Prompt 1
List the factors that fund managers credit for the rebound in the Hang Seng Tech Index text below.
Prompt 2
Rewrite the Hang Seng Tech Index text below from "Analyzing the Market" up to and including "requiring further confirmation.", swapping "Fund managers" for "Analysts".

The Hang Seng Tech Index has shown a strong recovery after hitting a low of 4,229 points on June 26, posting gains for two consecutive weeks with a cumulative increase exceeding 10%. On July 8 alone, the index surged 4.97%, following a 5.72% rise the previous week, marking its largest weekly gain so far this year.
Analyzing the Market Rebound
Is this recent surge a "technical rebound from oversold conditions" or the start of a genuine "trend reversal"? With valuations currently low, does this represent a "golden opportunity" or a "value trap"? Which specific sectors warrant close attention in the second half of the year?
Fund managers widely attribute this rebound in the Hang Seng Tech Index to a confluence of factors, including a valuation bottom, renewed southbound capital inflows, and AI-related catalysts. While current valuations are attractive, they caution that it is not an indiscriminate "bargain-hunting" opportunity. Some managers view it as a mid-term bottom repair, while others warn it may merely be an "oversold rebound," with a true reversal requiring further confirmation.

Data segment
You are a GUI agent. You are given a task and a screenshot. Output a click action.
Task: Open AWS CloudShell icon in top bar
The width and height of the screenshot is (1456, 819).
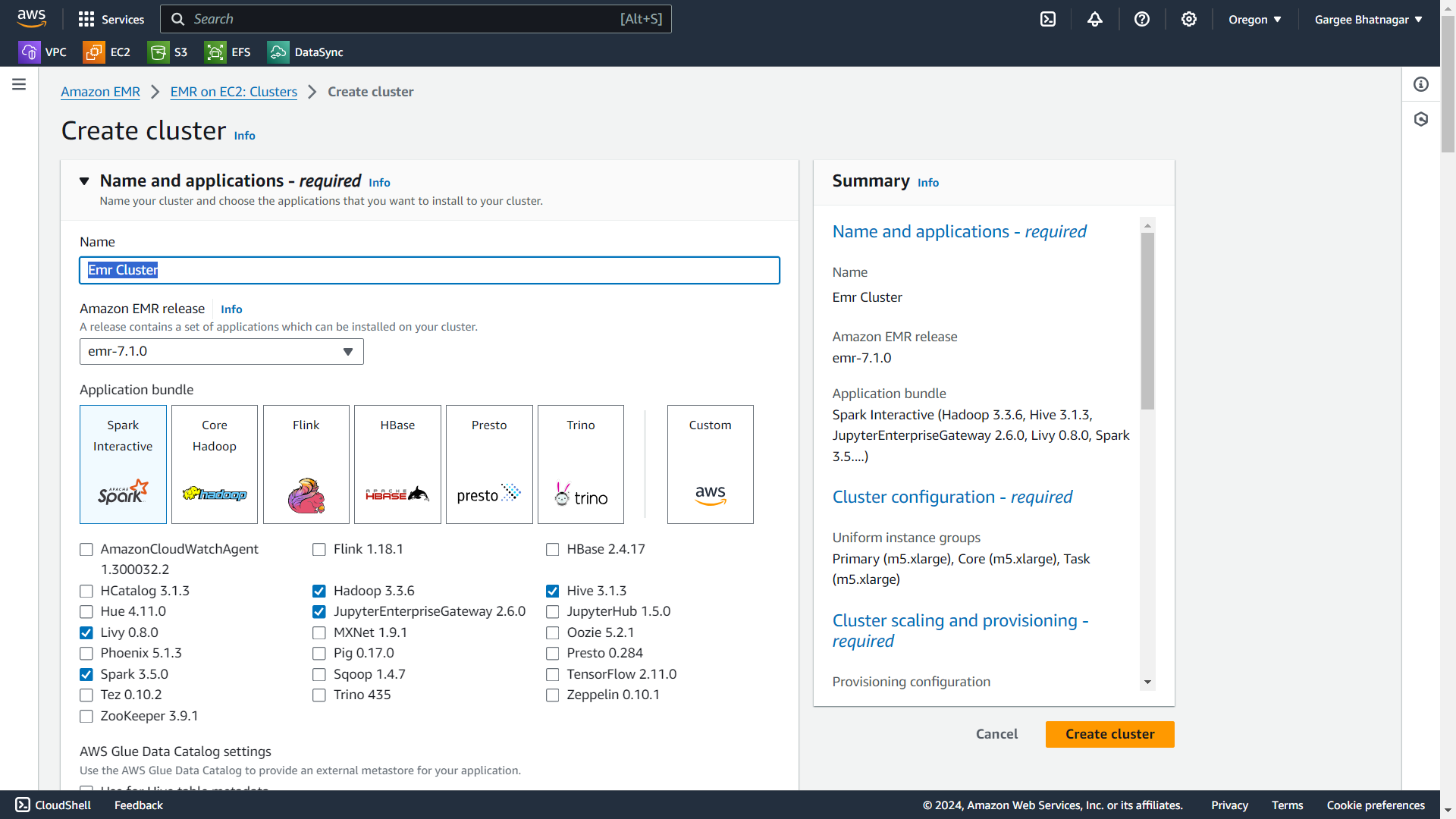[1048, 19]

Exercise answer 1
- Valuation bottom
- Renewed southbound capital inflows
- AI-related catalysts

Exercise answer 2
Analyzing the Market Rebound
Is this recent surge a "technical rebound from oversold conditions" or the start of a genuine "trend reversal"? With valuations currently low, does this represent a "golden opportunity" or a "value trap"? Which specific sectors warrant close attention in the second half of the year?
Analysts widely attribute this rebound in the Hang Seng Tech Index to a confluence of factors, including a valuation bottom, renewed southbound capital inflows, and AI-related catalysts. While current valuations are attractive, they caution that it is not an indiscriminate "bargain-hunting" opportunity. Some managers view it as a mid-term bottom repair, while others warn it may merely be an "oversold rebound," with a true reversal requiring further confirmation.